Style and Technique
Helping convey the idea of connections among persons and groups are frequent shifts in point of view in the story. These range from the third-person reports of the conversation between Geulah and the goatherd, to the second-person attribution of experience with the nomads (“sometimes you manage to catch them unawares”), to first-person plural that seems initially to be the kibbutz generally but then narrows down to the secretariat and then to the narrator, to direct first-person singular of the narrator, to the fragmented first-person interior of Geulah (“must go now”).
Likewise, numerous ironic reversals of plot and character suggest a link underlying polarities, how something may contain or be transformed into its opposite. Metaphors of the nomads “trickling” and “streaming” northward ironically contrast the drought that drives them, as well as the damage they do to the kibbutz agriculture. The timeless nomads, whose ancientness is symbolized by the “wisdom of age” in their camels, sometimes dress in combinations of primeval robes and patched modern European jackets. They cannot afford cigarettes but have gold cigarette lighters. The poetry of their darkly draped tents and nocturnal music making contrasts with the prosaic damage they bring to the kibbutz.

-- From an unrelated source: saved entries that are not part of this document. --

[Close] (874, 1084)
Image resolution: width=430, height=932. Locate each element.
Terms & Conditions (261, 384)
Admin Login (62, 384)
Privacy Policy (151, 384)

At the story’s end, an anonymous Bedouin shepherd, who is mentioned in passing early in the story as having been beaten and who is blind in one eye, seems to be the very one fleeing from Geulah, who will fantasize romance with and assault by him. Geulah herself is dedicated to social activities but cannot form the elemental social bond of marriage. She is attracted to the Bedouin youth, although her own brother was killed in a desert reprisal raid against Arabs. Glass slivers from the bottle she works so hard to smash cut her. The orchard she loves so much may be the scene of a fatal viper bite.
Biblical allusion is pervasive in the story and underlies many ironic contrasts. In a reference to the kibbutz’s trouble with the Bedouins, Etkin alludes to the conflict between Cain and Abel in the Old Testament. The venomous snake that approaches Geulah in or near the orchard—the latter a recurrent symbol—recalls the Adam and Eve story of Genesis, in reference to Geulah generally and to her encounter with the Bedouin shepherd in particular. Ironically, however, the nomads in Oz’s story would be equated with the innocent Abel, a keeper of flocks, while the kibbutzniks would be equated with Cain, a worker of the soil, and the murderer of Abel. In an ironic reversal, the initial tempter in the orchard is the Bedouin shepherd, who offers Geulah a cigarette. This incident itself is a reversal of an example at the story’s beginning, when a kibbutznik offers an Arab a cigarette.
Further biblical symbolism is conveyed in the obscure motif of Geulah’s need to smash the discarded bottle, which has overtones of Psalm 2 and its prayer to God of dashing Israel’s enemies to pieces like a shattered potter’s vessel. However, just as Geulah is cut by the bottle, this allusion suggests that the violence against a supposed foe may have rebound with disastrous consequences.